=== Begin Enclosure ===

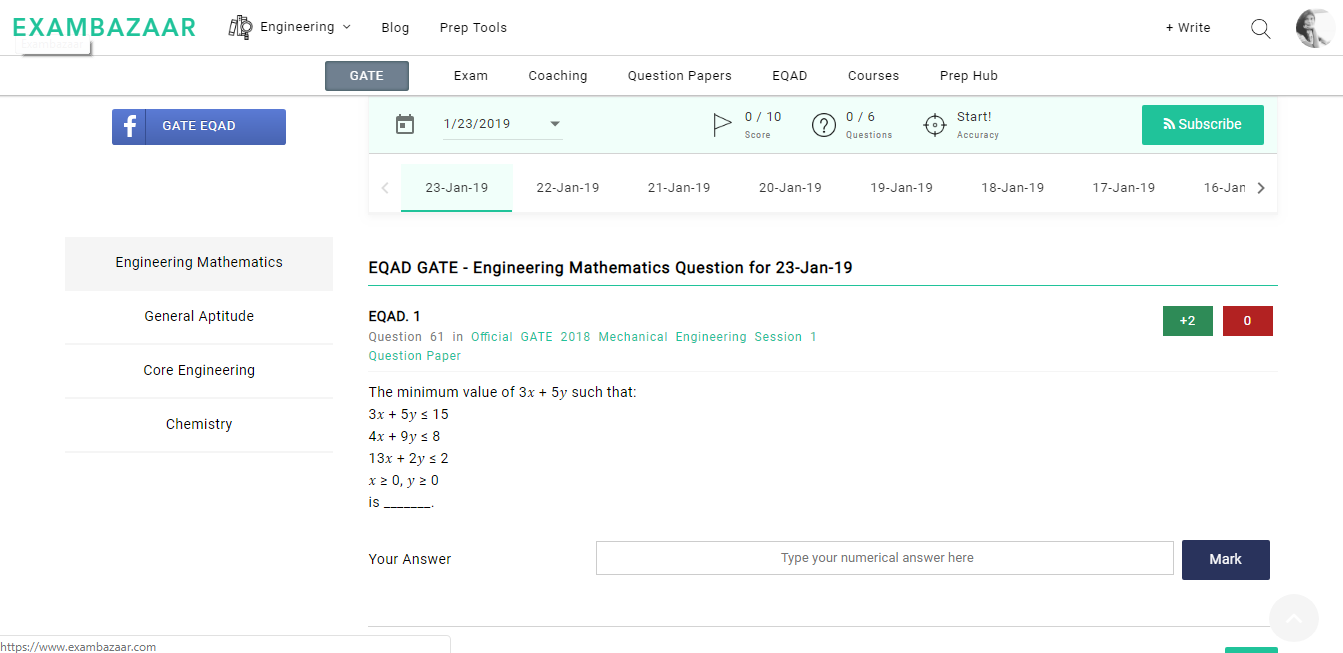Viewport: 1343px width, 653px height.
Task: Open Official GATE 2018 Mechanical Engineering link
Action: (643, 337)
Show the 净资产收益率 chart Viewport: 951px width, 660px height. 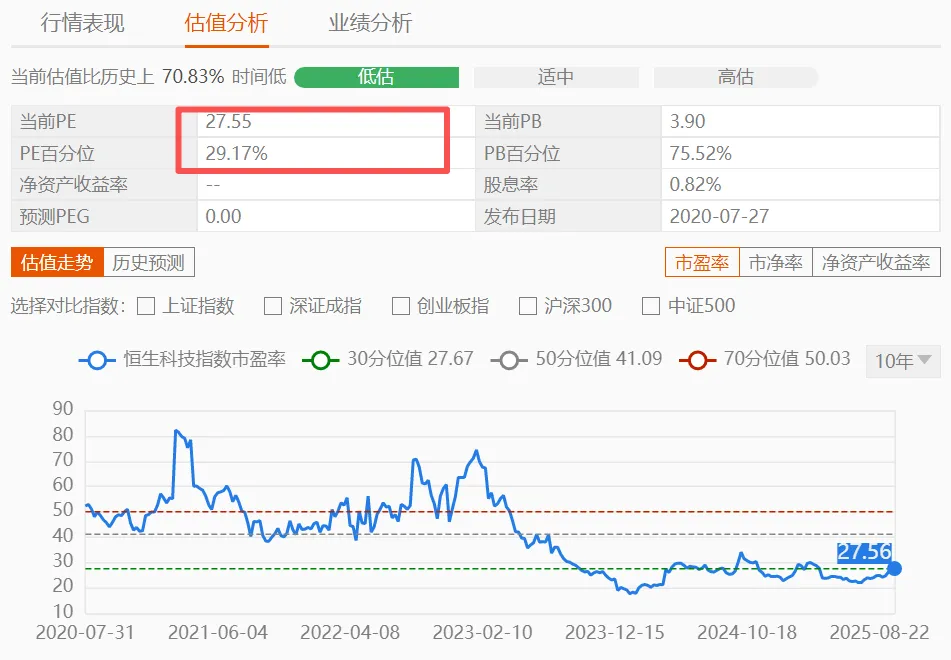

=== End Enclosure ===
=== Begin Enclosure ===

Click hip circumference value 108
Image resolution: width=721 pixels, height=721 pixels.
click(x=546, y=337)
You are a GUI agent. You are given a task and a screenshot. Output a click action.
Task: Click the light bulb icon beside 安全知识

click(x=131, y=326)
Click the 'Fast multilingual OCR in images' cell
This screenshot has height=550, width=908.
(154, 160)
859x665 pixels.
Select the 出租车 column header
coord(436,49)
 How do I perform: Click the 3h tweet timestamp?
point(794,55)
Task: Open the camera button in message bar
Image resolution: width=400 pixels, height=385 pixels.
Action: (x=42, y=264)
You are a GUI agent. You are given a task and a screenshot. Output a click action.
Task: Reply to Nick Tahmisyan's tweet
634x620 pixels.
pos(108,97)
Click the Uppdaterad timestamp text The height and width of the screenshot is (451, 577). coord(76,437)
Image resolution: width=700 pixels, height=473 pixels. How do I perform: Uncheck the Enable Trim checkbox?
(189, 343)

=== End Enclosure ===

Task statement
A word-for-word copy of the lines above from the one with "Click hip circumference value 108" through the one with "Click the Uppdaterad", inclusive, is the only output wanted.

Exercise result
Click hip circumference value 108
Image resolution: width=721 pixels, height=721 pixels.
click(x=546, y=337)
You are a GUI agent. You are given a task and a screenshot. Output a click action.
Task: Click the light bulb icon beside 安全知识

click(x=131, y=326)
Click the 'Fast multilingual OCR in images' cell
This screenshot has height=550, width=908.
(154, 160)
859x665 pixels.
Select the 出租车 column header
coord(436,49)
 How do I perform: Click the 3h tweet timestamp?
point(794,55)
Task: Open the camera button in message bar
Image resolution: width=400 pixels, height=385 pixels.
Action: (x=42, y=264)
You are a GUI agent. You are given a task and a screenshot. Output a click action.
Task: Reply to Nick Tahmisyan's tweet
634x620 pixels.
pos(108,97)
Click the Uppdaterad timestamp text The height and width of the screenshot is (451, 577). coord(76,437)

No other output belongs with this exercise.